There is nothing new about Armstrong's view of God. See Elijah's vision in 1 Kings 19:

11 And he said, Go forth, and stand upon the mount before the Lord. And, behold, the Lord passed by, and a great and strong wind rent the mountains, and brake in pieces the rocks before the Lord; but the Lord was not in the wind: and after the wind an earthquake; but the Lord was not in the earthquake.
12 And after the earthquake a fire; but the Lord was not in the fire: and after the fire a still small voice.

Armstrong is just restating Elijah's view that God isn't a "thing" at all, but is instead that "small still voice".

Ophelia Benson said...

"Only a Creator God making the universe for a intended purpose can give existence inherent meaning."

Okay - so a Creator God made the universe for the intended purpose of having billions of sentient creatures to watch as they scurry up and down. So our existence has the inherent meaning that we help to provide entertainment for the Creator God.

Hmm. Somehow I think I'd rather create my own meaning.

Anonymous said...

Okay - so a Creator God made the universe for the intended purpose of having billions of sentient creatures to watch as they scurry up and down. So our existence has the inherent meaning that we help to provide entertainment for the Creator God.

He created us to love.

Somehow I think I'd rather create my own meaning.

That's not logically possible in an inherently meaningless universe for several reasons.

Without a God, existence is but a meaningless (if fortunate) accident. Accidents by definition can have no meaning or purpose, they just happen. Only a deliberate act of Creation done with forethought and with an ultimate aim in mind can give Existence an inherent meaning or purpose. Lacking such a Creator, Existence is pointless.

Without a soul, consciousness and the Self are merely illusions incapable of the free will (which is also an illusion) or volition necessary to create meaning. Therefore it is impossible to really create meaning as even the most sophisticated of us are merely products of our brain chemistry and genetic programming.

Furthermore, all actions in an inherently meaningless existence, no matter how devoted or passionate, are themselves meaningless gestures in a cold indifferent universe.

You can claim that you can create meaning for yourself, but for reasons sited that is not logically true and is merely a species of solpsism in any case. Tell me, if you indulge in Walter Mitty fantasies of power and greatness are you in fact powerful and great?

jdhuey said...

I was having a discussion/argument with a YEC believer and he brought up the WSJ articles as proof that Dawkins is ignorant of theology. And, since Armstrong makes a 'sophisticated' case for believing in a God, then he is justified in believing in God and therefore YEC is true. You just can't argue with logic like that.

jdhuey said...

Okay - so a Creator God made the universe for the intended purpose of having billions of sentient creatures to watch...
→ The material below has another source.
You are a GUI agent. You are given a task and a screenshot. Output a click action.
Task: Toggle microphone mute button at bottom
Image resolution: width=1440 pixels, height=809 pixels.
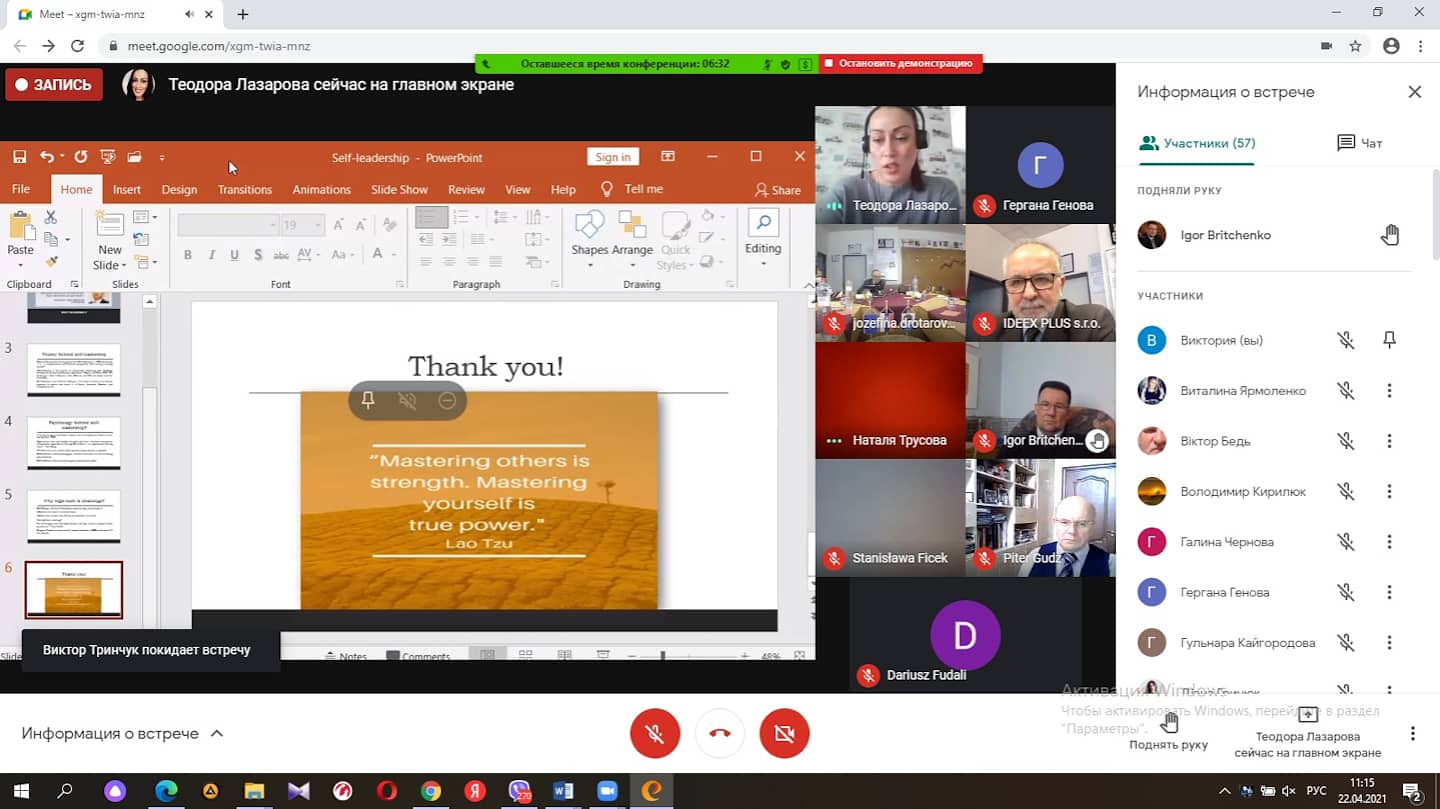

No, no, no. The Creator made the Universe in order to make Black Holes - the Universe is a Black Hole generating machine. After all, there are (theoretically) many more Black Holes in the Universe than people. Life is just an incidental by product.

Ophelia Benson said...

"He created us to love."

How do you know?

Richard T said...

I can't really see much more substance in Karen Armstrong's argument than in J M Barrie's blackmail that, if you stop believing in fairies, Tinkerbell will disappear.